His latest wheeze is 'if you find it cheaper elsewhere' laughed at all the rules in connection with same.  Find it hard to believe anyone will actually get their money back, very funny.  First person on AAM that gets a refund under this gets a bottle of vino from me! Same goes for the H rent a car for 1 euro a day deal.


----------



## Guest127 (2 Jun 2007)

next time I am going to try and not have luggage to check. know that you can then print out your boarding card at home but a) is this facility for printing off a boarding card at home only for Priority Boarding and more importantly b) how do you print off your boarding card or do you have to queue and get a boarding card for the return journey?. thinking particulary of someone who rents out an apartment that doesn't have internet facilities.


----------



## WaterWater (2 Jun 2007)

I returned from Germany with priority booking but was unable to print off my boarding card. I showed my ticket at the check in desk and pointed out that I also had priority booking. My boarding card was printed off for me there and then and a hand written priority boarding card was given to me.


----------



## Guest127 (2 Jun 2007)

Thanks WW but did you still have to queue to get the boarding pass? one of the benefits of not having luggage to check is not having to queue. I am thinking to last weekend and the queue in Fuerteventura airport. while it is a very pleasant and roomy airport, nevertheless the queues for the dublin flight were quite lengthy and I am trying to find out if there is any way to avoid queueing if you don't have luggage.


----------



## tosullivan (2 Jun 2007)

don't know how many hours we have wasted in the last few days trying to get the balance right between cases so I don't go over 15kg for each bag


----------



## Crazychick (2 Jun 2007)

Cuchulainn, I recently booked with Ryanair and took the priority boarding option (the reason I did this was to avoid the queues at Dublin Airport, I don't care if I'm last on the plane .....).  I'm also staying in Apartments but I will seek out an internet cafe to print off my boarding pass for the return journey.  Vital to avoid queues a mile long.  The thought of it would ruin my holiday!


----------



## WaterWater (2 Jun 2007)

cuchulainn said:


> Thanks WW but did you still have to queue to get the boarding pass? one of the benefits of not having luggage to check is not having to queue. I am thinking to last weekend and the queue in Fuerteventura airport. while it is a very pleasant and roomy airport, nevertheless the queues for the dublin flight were quite lengthy and I am trying to find out if there is any way to avoid queueing if you don't have luggage.


 
Last week returning from abroad I was able to print off my boarding card and my priority voucher in my hotel. I simply walked straight to security bypassing check in. You must have a boarding card either printed off by yourself or by check in, one or the other.


----------



## Daddy (3 Jul 2007)

Query please:

Eur 9.00 baggage fee paid already for a flight that's Eur 4.50 each way for bag weighing 15kgs.  So, this goes in the hold.

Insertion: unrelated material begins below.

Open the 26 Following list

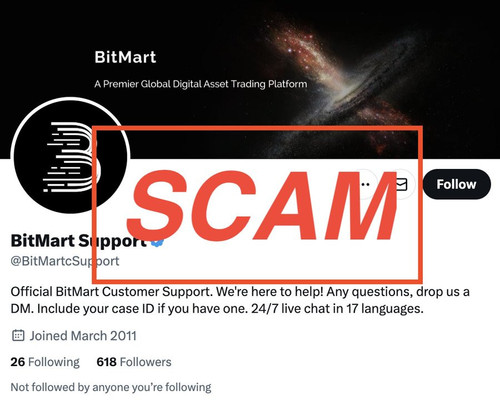45,362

Presume hand luggage is separate and if so what is the free amount in weight allowed carry on board.

Thanks


----------



## purpeller (3 Jul 2007)

The carry on is 10kgs but must be smaller than specific dimensions.
[broken link removed]

"One item of hand baggage per person, weighing no more than 10kg and with dimensions of less than 55cm x 40cm x 20cm, may be carried into the aircraft cabin (restrictions apply from certain countries)..."

All the usual small bottles of liquids, in a clear re-sealable bag still apply.


----------



## ClubMan (3 Jul 2007)

Do some people deliberately ignore the airlines' websites and their published guidelines on baggage and other charges/procedures (which often are displayed or even have to be clicked through when booking online) and post here instead or something...!?!


----------



## Daddy (3 Jul 2007)

Thanks Purpeller.


----------